If you want to tell us whereabouts in the country you are we may be able to suggest a different neighbouring trust to try. I know we are very lucky in Oxfordshire with the care we get but NICE guidelines should mean equal access to care wherever you are in the country. 

One thing we found early on in our care was that we didn’t always get told all the options all at once. So it may be that asking about continuous monitoring (and/or pumps) at your next clinic might get you some answers. You should be having clinics a minimum of quarterly and at this stage in her diagnosis I would expect you to have monthly contact with your team on top of that. If not I would drop an email to your DSN copying in the admin if you have their details and your consultant. Having paper (electronic)  copies of communication can help speed things along sometimes.

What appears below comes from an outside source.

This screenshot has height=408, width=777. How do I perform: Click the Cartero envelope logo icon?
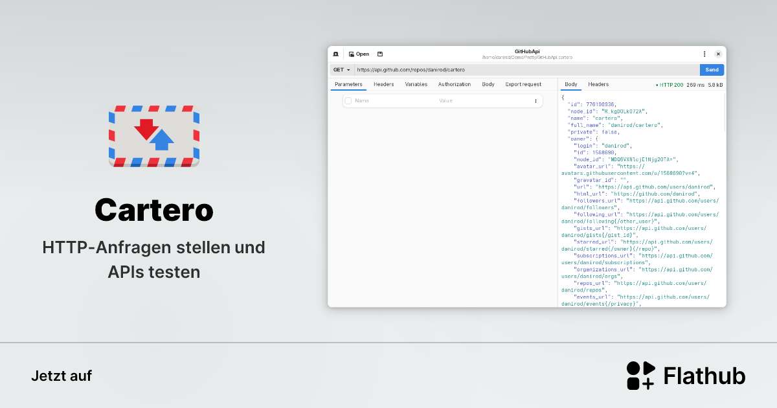tap(153, 135)
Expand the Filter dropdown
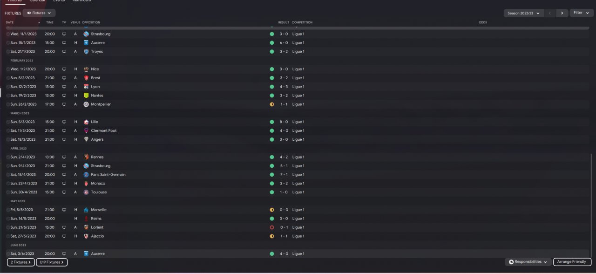This screenshot has width=596, height=274. [x=581, y=13]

DLA is not a substitute for NHS care  yes if you get a pump and want a dexcom instead of a Libre because it communicates with the pump then go for it but at the stage you’re at I would push for a Libre first even if it’s just for a trial.


----------



## SB2015 (Aug 3, 2020)

Welcome to the forum @PaulyB79 

I am really sorry to hear that you are not getting the support that you need from your team.  There have been a number of parents on here whose children have been diagnosed this year and they have had regular contact with their team.  I would encourage you to ask for a referral to another team if they are not forthcoming with support.

The Libre certainly makes things a lot easier than finger pricking, especially overnight.  I use it in conjunction with my AccuCheck Combo pump and it certainly reduces the amount of finger pricking, although I still do these at present at meals and if I feel hypo.

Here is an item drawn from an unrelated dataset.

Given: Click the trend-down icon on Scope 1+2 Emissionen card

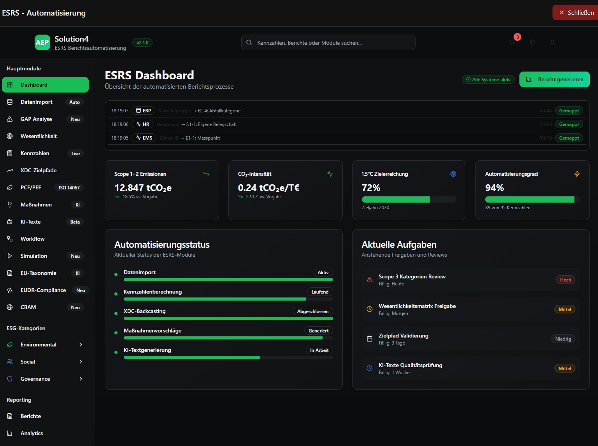Looking at the screenshot, I should pyautogui.click(x=206, y=174).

Have you seen the book Type1 Diabetes in Children Adolescents and Young Adults by Ragnar Hanas.  It is very well written and regularly updated with the latest tech available to us, so worth getting the latest edition.  

Keep in touch and keep the questions coming.  You have already seen that there is plenty of support available on here.


----------



## PaulyB79 (Aug 4, 2020)

We are in the Bristol area. Would gladly look at alternative options. The dexcom is being delivered today - But, it's going to sit in a box in the cupboard until we get some advise from our care team - though, still nothing back despite calls and emails.


----------



## trophywench (Aug 4, 2020)

Has @everydayupsanddowns seen this thread?


----------



## everydayupsanddowns (Aug 6, 2020)

Disappointed to hear you aren’t getting replies to your questions @PaulyB79 

Bristol Children’s Hospital generally has a very good reputation, is that where you are based? They certainly seem quite up to speed on pumps, CGM etc, though in my experience of the adult service the CCG isn’t enthusiastic about widespread CGM funding, though I did think the chances were higher in youngsters. Good that you have DLA though.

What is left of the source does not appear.